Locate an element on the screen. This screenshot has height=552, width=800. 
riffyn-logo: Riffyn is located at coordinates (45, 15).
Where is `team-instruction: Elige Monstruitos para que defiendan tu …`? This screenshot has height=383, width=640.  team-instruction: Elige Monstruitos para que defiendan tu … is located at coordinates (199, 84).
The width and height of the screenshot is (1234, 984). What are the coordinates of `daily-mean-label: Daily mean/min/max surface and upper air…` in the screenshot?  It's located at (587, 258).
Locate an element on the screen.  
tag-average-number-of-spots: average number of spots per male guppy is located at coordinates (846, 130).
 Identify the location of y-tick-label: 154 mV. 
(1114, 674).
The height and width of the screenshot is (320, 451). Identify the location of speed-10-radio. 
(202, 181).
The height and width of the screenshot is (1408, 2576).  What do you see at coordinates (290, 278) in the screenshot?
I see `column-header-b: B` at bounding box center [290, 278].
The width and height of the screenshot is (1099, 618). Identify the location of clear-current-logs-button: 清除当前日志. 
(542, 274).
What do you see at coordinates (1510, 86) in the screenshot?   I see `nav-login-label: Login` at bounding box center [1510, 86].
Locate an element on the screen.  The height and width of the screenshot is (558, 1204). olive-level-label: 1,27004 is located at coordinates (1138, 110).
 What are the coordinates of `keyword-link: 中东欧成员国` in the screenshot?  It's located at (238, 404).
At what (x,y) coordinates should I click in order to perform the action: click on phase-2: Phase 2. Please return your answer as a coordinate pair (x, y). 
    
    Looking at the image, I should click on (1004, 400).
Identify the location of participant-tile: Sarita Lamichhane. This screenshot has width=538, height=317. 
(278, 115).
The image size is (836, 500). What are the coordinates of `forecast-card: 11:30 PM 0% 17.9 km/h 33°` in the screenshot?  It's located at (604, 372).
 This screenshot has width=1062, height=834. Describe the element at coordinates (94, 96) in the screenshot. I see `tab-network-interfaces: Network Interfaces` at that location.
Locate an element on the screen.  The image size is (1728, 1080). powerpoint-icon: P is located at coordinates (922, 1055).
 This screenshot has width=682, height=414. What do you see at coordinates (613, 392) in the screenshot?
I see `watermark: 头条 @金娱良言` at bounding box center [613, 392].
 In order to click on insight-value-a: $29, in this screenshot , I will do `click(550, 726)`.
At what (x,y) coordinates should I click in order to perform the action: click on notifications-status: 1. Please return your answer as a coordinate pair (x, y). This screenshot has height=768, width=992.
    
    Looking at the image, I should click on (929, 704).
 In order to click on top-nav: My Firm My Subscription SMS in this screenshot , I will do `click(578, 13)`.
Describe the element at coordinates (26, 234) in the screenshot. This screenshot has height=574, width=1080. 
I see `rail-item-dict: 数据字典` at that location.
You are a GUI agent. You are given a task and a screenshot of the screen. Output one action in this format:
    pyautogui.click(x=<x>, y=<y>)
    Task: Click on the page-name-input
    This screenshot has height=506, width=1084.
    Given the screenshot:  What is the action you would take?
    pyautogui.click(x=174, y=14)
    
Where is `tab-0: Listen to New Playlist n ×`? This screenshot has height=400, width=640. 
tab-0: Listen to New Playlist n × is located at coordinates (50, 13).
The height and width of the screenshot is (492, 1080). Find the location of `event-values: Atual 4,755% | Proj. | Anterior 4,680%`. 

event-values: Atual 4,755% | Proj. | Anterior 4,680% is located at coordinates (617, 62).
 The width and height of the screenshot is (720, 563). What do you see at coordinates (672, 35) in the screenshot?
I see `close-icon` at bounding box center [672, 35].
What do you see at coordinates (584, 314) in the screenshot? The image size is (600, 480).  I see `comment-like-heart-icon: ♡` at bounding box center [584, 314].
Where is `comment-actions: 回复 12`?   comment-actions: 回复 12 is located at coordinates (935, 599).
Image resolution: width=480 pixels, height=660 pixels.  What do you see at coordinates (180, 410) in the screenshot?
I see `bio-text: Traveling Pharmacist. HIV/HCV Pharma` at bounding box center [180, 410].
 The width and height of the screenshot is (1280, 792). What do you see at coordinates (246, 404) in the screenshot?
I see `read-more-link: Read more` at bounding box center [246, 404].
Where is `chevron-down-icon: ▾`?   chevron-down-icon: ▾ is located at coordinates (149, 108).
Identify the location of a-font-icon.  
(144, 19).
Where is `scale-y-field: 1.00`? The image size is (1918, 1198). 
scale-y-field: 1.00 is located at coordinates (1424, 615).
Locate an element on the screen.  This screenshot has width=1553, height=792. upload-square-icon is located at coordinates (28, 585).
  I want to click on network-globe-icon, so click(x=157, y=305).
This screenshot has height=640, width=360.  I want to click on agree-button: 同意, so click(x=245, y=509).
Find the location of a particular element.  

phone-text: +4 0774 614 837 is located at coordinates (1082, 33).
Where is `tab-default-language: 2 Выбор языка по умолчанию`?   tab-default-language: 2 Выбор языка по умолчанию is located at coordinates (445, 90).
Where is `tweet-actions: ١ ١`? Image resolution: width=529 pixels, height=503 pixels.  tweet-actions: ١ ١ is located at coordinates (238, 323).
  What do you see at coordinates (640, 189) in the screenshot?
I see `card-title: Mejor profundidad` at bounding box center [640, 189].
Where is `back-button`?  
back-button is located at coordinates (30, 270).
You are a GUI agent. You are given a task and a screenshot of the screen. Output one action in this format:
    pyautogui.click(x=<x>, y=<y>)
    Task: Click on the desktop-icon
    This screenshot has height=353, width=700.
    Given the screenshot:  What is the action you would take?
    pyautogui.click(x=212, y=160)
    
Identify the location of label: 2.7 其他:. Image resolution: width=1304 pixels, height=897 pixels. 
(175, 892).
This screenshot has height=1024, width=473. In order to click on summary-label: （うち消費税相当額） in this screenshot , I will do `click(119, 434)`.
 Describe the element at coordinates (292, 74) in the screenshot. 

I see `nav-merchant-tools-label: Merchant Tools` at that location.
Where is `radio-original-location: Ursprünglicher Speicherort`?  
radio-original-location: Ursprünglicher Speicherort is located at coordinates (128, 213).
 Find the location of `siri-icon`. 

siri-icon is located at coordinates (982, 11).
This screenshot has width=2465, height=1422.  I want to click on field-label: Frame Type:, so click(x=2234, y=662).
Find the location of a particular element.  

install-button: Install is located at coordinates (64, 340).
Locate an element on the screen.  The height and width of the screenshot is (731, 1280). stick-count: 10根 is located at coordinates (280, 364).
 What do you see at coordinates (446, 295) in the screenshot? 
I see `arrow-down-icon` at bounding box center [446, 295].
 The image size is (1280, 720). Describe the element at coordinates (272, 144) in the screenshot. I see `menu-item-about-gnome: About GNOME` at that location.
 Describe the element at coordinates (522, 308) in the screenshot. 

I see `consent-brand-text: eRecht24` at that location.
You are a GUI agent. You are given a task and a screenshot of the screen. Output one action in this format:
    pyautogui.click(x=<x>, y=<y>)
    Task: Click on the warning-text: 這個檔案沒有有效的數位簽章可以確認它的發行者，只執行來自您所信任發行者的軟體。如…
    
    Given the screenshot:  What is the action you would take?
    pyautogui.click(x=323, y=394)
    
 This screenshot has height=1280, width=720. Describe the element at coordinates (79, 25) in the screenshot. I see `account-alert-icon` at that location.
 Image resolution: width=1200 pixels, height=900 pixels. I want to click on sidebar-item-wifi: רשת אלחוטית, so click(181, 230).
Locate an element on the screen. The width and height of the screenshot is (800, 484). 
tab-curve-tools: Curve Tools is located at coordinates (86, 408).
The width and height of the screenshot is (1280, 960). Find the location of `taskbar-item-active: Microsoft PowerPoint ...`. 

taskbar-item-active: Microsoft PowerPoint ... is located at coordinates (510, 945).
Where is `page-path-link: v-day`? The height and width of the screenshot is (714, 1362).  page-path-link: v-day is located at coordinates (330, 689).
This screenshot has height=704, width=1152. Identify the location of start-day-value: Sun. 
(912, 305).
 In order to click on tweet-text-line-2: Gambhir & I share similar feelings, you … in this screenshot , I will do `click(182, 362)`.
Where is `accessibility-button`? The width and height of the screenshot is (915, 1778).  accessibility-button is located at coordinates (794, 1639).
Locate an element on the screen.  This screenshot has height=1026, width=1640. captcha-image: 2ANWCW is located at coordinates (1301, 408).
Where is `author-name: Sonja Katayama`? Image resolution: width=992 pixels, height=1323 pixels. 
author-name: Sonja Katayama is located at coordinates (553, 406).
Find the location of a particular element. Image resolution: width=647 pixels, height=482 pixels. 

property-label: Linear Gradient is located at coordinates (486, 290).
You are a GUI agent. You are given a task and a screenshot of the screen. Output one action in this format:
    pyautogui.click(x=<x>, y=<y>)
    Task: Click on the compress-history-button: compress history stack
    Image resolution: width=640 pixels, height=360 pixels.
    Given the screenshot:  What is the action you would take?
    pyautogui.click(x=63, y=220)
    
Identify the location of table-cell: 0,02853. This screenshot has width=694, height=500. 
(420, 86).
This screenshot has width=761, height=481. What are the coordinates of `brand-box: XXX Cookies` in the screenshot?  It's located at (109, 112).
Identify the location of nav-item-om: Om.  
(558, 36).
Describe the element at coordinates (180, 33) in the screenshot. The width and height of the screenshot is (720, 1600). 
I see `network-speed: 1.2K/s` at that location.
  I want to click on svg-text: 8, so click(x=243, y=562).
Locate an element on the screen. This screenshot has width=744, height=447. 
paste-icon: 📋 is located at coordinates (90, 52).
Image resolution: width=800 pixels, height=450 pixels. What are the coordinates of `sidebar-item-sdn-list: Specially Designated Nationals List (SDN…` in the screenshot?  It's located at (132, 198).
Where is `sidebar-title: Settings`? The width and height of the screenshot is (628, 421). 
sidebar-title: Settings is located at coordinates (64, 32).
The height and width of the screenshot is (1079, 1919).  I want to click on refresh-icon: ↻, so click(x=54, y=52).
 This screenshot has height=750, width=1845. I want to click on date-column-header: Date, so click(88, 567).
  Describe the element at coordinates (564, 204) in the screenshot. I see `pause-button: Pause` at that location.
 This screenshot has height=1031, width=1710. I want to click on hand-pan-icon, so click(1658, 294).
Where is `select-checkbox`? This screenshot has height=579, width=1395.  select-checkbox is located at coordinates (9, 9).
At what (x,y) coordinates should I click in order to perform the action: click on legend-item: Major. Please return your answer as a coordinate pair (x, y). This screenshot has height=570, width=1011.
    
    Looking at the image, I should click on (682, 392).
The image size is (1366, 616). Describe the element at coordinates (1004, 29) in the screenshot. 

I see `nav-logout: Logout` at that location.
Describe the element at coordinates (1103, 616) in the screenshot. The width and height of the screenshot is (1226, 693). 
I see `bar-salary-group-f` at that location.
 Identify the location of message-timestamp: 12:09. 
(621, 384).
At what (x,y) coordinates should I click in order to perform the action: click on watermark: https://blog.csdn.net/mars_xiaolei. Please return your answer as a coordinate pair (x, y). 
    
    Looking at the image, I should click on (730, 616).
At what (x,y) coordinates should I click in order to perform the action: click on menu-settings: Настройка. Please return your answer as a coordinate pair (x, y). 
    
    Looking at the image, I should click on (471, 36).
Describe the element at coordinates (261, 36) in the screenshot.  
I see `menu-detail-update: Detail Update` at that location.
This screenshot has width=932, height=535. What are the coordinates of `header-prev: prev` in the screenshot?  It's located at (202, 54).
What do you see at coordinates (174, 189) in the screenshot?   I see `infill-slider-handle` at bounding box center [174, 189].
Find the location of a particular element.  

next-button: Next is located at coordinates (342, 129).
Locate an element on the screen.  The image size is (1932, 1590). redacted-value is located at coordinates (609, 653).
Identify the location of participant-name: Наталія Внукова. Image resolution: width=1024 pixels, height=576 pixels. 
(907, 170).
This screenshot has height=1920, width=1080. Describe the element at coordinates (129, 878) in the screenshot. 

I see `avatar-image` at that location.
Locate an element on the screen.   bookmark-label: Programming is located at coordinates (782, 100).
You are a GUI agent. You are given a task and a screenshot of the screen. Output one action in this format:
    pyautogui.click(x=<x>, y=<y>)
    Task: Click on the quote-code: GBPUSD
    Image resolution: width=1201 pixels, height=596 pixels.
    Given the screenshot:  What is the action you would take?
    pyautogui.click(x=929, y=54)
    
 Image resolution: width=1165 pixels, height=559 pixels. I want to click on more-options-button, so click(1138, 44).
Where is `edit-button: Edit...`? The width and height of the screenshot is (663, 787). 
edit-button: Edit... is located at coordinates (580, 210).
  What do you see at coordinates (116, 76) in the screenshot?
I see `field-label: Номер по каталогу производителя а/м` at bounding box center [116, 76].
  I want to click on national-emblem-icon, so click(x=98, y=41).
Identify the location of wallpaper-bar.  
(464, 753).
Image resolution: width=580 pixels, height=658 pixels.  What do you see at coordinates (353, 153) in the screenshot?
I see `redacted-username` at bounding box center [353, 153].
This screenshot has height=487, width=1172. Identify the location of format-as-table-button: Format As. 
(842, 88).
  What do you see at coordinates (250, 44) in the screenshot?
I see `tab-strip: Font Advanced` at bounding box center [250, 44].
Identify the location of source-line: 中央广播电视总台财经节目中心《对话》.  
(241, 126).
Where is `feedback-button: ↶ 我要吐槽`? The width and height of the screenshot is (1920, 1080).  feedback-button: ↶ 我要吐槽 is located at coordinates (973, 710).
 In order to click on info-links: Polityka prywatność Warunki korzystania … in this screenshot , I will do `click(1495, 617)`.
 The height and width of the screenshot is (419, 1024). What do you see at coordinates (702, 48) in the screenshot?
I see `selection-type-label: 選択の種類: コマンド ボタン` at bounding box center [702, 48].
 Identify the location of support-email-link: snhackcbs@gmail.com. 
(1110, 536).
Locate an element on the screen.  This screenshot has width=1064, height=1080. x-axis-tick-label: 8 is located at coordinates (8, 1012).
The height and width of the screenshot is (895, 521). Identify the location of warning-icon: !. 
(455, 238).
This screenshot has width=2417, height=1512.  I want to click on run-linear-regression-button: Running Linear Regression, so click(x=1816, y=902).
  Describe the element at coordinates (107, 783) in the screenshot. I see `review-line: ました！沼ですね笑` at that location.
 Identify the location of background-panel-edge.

........

--- What to work on ---
Set down again, unchanged, the stretch of the items from their start through the line containing "riffyn-logo: Riffyn is".

--- Written reply ---
Locate an element on the screen. This screenshot has height=552, width=800. 
riffyn-logo: Riffyn is located at coordinates (45, 15).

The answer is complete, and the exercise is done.